= WORK ITEM =
Scan the data for lines with "will" and report the count by itself.

►

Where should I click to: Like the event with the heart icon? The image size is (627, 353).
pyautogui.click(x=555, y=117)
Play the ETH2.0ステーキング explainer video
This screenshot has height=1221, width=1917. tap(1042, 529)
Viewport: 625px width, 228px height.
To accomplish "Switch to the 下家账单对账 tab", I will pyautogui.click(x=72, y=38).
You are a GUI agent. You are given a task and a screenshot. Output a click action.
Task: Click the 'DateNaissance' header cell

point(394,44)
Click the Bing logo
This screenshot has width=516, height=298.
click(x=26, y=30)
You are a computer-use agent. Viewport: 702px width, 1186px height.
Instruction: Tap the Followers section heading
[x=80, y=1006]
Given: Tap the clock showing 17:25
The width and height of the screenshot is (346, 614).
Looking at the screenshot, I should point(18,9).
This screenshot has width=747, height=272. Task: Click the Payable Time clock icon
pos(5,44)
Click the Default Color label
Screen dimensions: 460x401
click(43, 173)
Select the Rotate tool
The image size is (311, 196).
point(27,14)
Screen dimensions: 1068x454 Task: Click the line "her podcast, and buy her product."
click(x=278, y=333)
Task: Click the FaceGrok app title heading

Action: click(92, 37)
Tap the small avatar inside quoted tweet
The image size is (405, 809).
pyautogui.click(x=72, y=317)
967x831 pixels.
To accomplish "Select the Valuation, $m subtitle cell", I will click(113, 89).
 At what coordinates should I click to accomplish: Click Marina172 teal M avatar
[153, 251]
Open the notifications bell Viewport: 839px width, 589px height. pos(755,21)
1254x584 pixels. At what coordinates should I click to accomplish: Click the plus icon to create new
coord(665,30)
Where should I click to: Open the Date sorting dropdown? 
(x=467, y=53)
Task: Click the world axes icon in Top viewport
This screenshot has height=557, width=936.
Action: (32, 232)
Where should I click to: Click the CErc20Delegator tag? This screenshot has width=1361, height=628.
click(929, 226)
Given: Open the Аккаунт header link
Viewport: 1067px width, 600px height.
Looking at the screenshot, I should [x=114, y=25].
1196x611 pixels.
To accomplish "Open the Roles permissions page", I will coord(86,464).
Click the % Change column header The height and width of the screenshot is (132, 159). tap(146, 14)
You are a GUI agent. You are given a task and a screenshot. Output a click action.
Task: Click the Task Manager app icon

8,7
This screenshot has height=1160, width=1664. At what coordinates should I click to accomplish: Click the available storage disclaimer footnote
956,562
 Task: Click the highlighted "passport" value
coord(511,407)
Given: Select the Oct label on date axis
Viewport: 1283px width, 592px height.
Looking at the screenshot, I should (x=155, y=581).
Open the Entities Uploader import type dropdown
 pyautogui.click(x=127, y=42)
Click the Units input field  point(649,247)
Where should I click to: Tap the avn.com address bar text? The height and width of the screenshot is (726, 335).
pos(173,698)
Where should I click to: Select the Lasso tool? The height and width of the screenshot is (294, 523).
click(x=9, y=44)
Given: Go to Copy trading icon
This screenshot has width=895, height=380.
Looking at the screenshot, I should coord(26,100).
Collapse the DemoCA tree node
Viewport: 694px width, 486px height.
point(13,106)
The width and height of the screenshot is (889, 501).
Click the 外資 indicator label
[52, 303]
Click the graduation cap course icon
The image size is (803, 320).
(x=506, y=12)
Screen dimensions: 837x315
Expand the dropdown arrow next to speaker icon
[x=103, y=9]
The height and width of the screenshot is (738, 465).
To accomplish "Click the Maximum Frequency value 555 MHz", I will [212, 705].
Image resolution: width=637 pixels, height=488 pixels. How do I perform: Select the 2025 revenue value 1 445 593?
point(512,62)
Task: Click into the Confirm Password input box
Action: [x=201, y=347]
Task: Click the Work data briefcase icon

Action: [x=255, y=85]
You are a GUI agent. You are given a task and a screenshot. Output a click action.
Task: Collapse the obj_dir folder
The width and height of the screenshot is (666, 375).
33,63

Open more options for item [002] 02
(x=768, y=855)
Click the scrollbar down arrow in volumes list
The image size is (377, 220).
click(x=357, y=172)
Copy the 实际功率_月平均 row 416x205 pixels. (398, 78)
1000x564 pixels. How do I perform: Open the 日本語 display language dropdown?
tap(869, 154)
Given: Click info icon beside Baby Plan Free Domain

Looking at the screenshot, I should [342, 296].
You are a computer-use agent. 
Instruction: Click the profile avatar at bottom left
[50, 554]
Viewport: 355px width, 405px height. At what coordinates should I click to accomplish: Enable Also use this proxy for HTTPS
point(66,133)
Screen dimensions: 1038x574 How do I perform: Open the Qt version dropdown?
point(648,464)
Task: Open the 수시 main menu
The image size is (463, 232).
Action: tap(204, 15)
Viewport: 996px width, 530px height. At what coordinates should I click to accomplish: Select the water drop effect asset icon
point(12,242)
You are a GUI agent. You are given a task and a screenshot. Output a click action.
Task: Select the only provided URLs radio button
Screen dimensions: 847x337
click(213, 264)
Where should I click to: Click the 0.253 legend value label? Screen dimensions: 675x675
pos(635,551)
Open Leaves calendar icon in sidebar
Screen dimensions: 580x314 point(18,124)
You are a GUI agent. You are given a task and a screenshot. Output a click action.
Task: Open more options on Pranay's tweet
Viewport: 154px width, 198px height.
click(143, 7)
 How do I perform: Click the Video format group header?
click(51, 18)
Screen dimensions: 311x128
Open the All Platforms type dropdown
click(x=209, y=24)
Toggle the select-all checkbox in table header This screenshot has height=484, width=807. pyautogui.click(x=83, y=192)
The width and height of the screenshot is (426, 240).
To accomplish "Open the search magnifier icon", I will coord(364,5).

◄

= ANSWER SPACE =
5